Тогда Алкивиад сказал, взглянув на Каллия:

– Как, по‑твоему, Каллий, Протагор и теперь хорошо поступает, не желая объявить, будет ли отвечать или нет? По‑моему, совсем нехорошо. Пусть он или продолжает беседу, или скажет, что не хочет беседовать, чтобы и мы это знали; тогда и Сократ, и всякий желающий станут беседовать с кем‑нибудь другим. с Протагор, пристыженный, как мне показалось, словами Алкивиада и просьбами Каллия и почти всех присутствующих, наконец согласился беседовать и велел, чтобы его спрашивали, а он будет отвечать. Вот я и сказал:

– Не думай, Протагор, чтобы, разговаривая с тобой, имел я какое‑нибудь иное намерение, кроме одного: рассмотреть то, что каждый раз вызывает у меня недоумение. Я полагаю, что полон смысла стих Гомера:

Ежели двое идут, то придумать старается каждый, ‑

потому что все мы, люди, вместе как‑то способнее ко всякому делу, слову и мысли. «Один же, хотя бы и мыслил», сейчас же озирается в поисках, кому бы сообщить свою мысль и у кого бы найти ей поддержку. Я тоже из‑за этого охотнее беседую с тобой, чем с любым другим, полагая, что ты всех лучше можешь исследовать как вообще все то, что надлежит исследовать порядочному человеку, так особенно и вопрос о добродетели. Кто же другой, как не ты? Ведь ты не только считаешь себя человеком безукоризненным и действительно являешься достойным, но думаешь, что можешь сделать хорошими и других, не в пример некоторым иным людям, которые сами по себе порядочны, однако не способны сделать других такими же. И ты до такой степени уверен в себе, что, в то время как другие скрывают это свое уменье, открыто возвестил о нем перед всеми эллинами и, назвав себя софистом, объявил себя наставником образованности и добродетели и первым признал себя достойным взимать за это плату. Так как же не привлечь тебя к рассмотрению этого вопроса, не спрашивать тебя и не советоваться с тобою? Никак без этого невозможно.

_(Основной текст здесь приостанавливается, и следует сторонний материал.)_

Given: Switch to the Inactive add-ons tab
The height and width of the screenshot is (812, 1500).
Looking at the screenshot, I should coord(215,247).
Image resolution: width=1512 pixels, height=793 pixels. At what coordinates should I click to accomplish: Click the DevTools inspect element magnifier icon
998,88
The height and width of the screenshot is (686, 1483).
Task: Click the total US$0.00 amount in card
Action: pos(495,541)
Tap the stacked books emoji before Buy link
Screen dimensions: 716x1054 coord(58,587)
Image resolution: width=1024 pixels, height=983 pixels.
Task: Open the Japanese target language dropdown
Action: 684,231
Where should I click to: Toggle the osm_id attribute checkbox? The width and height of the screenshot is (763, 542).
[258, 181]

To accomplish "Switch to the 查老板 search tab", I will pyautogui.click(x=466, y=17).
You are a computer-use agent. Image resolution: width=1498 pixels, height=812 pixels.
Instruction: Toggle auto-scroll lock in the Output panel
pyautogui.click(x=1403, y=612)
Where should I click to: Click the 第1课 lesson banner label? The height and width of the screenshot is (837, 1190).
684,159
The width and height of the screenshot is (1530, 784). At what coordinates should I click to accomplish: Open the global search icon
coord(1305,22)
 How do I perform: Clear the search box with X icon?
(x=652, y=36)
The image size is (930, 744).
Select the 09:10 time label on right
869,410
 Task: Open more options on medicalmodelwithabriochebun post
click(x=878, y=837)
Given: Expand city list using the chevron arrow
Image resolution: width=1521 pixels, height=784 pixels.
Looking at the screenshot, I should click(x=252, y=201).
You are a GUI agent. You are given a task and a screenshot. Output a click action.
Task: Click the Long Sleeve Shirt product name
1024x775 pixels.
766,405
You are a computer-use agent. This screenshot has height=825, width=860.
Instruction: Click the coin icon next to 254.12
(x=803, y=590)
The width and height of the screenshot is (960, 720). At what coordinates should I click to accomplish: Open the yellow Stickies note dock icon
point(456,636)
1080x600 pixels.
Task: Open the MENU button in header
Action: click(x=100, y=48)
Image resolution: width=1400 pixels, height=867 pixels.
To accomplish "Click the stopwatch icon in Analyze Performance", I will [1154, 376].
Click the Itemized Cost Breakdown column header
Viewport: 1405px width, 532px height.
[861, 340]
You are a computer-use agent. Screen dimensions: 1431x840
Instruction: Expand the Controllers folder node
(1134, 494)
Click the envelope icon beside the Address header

Вот и теперь я очень хочу, чтобы ты мне снова напомнил кое‑что из того, о чем я сперва спрашивал, а кое‑что мы бы рассмотрели вместе. Вопрос, по‑моему, состоял в следующем: мудрость, рассудительность, мужество, справедливость, благочестие – пять ли это обозначений одной и той же вещи, или, напротив, под каждым из этих обозначений кроется некая особая сущность и вещь, имеющая свое особое свойство, так что они не совпадают друг с другом? Ты сказал, что это не обозначения одного и того же, но каждое из этих обозначений принадлежит особой вещи, однако они с все‑таки части добродетели – не так, как части золота, похожие друг на друга и на то целое, которое они составляют, а как части лица: они не похожи ни на то целое, которое составляют, ни друг на друга и имеют каждая свое особое свойство. Если ты об этом думаешь еще и теперь, как тогда, скажи; если же как‑нибудь иначе, дай этому определение. Я вовсе не поставлю тебе в вину, если ты теперь будешь утверждать иное: для меня не будет ничего удивительного, если окажется, что тогда ты говорил так, чтобы меня испытать.